Et anchor, che Ia vista di quell’arme
     Del mio passato ben mi renda accorto,
     E del danno, ch’io n’hò, faccia attristarme,
     Per tutto ovunque vò, sempre la parto.
     Però, che la virtù del fatal carme,
     Che fe, ch’à quel, che trahe, non fa mai torto,
     Mi persuade à trarla in ogni impresa
     Meco per altrui danno, e mia difesa.

E se ben nel contar chi fosse il Nume,
     Che ’l legno mi donò, c’ha si bel manto,
     Sarò sforzato à far d’ogni occhio un fiume,
     E non potrò contarlo senza pianto;
     Vò compiacerti, et ancho aprirti il lume
     À la forza del fato, e de l’ incanto,
     Ond’hebbe il dardo quel valore interno,
     Che fu cagion del mio dolore eterno.
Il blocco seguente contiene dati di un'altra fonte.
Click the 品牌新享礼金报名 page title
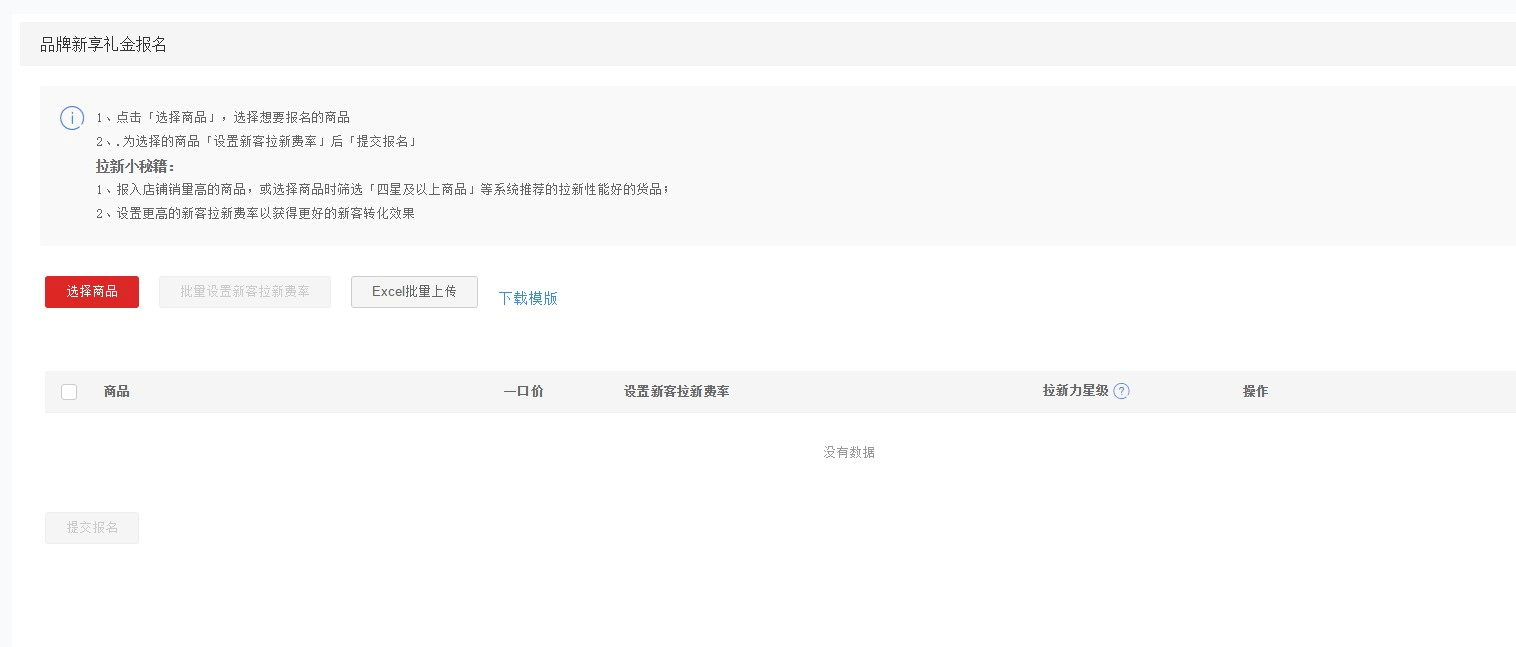The height and width of the screenshot is (647, 1516). [x=103, y=45]
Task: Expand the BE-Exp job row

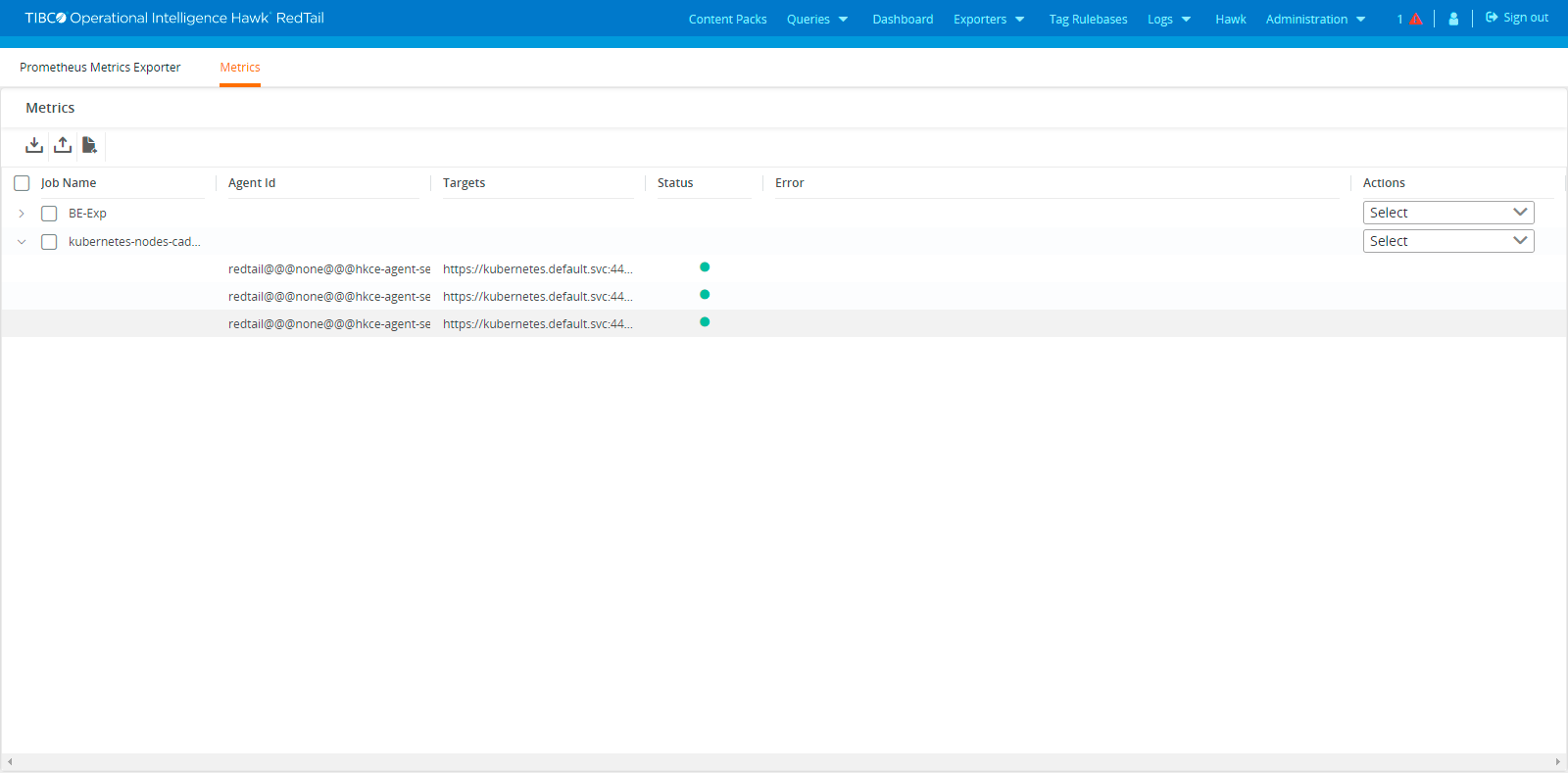Action: 22,214
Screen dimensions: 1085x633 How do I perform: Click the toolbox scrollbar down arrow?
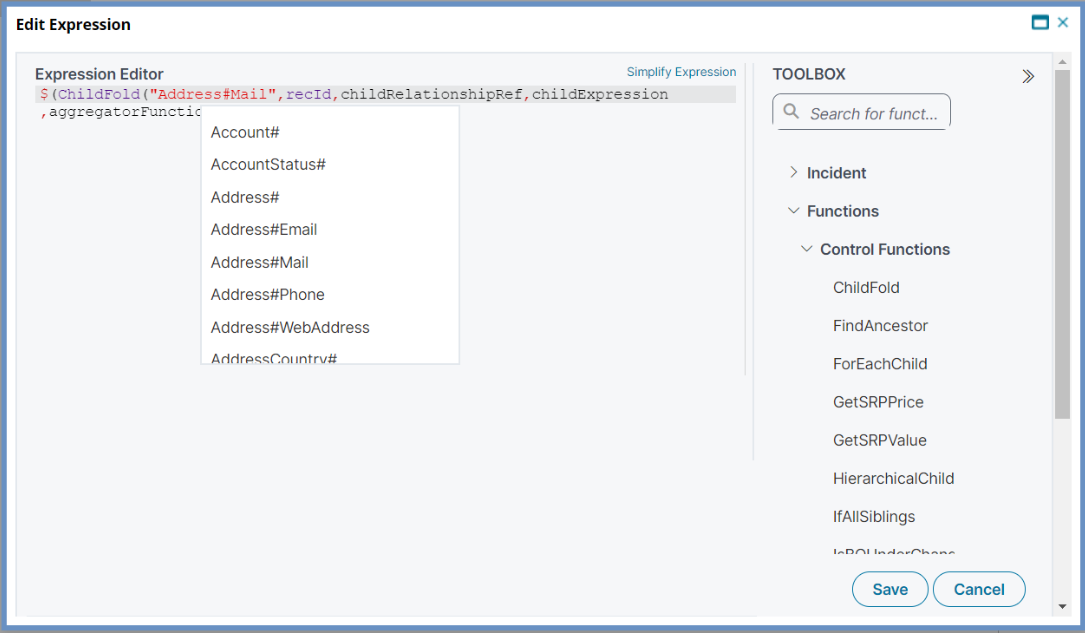[1062, 606]
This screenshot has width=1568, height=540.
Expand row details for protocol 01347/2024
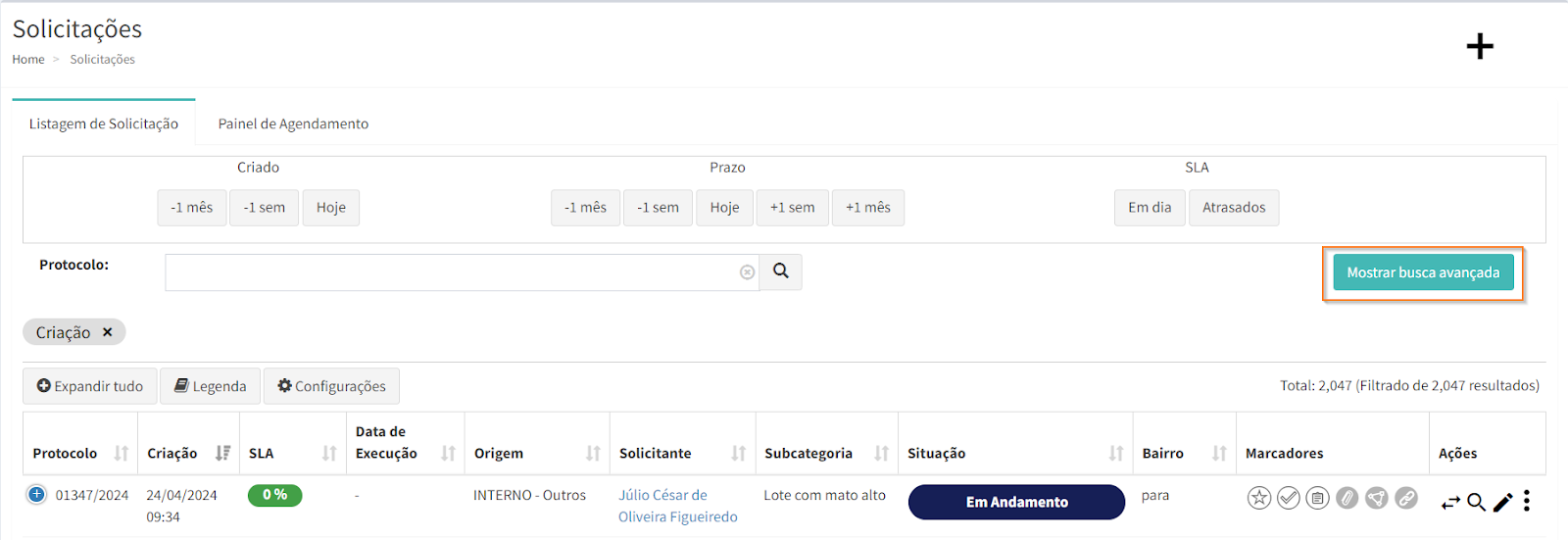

Non sò, se mai l’orecchie ti percosse
     Di Procri il nome figlia d’Eritteo,
     Sorella di colei, che Borea mosse
     À rapirla pel forza al lito Acheo.
     Costei, qual la cagion di ciò si fosse,
     Amore, e ’l padre suo mia moglie feo.
     E in vero, à par de la bella Orithia,
     Più degna esser rapita era la mia.

Per la rara beltà, che seco nacque,
     Ch’ogni dìcon l’età più crebbe in lei,
     Fui chiamato felice poi, che piacque
     Al ciel di darla à desiderij miei.
     E in vero era felice: ma dispiacque
     Fortuna si propitia à sommi Dei.
     Ne voglion, ch’un nel basso mondo nato
     Possa al paraggio lor dirsi beato.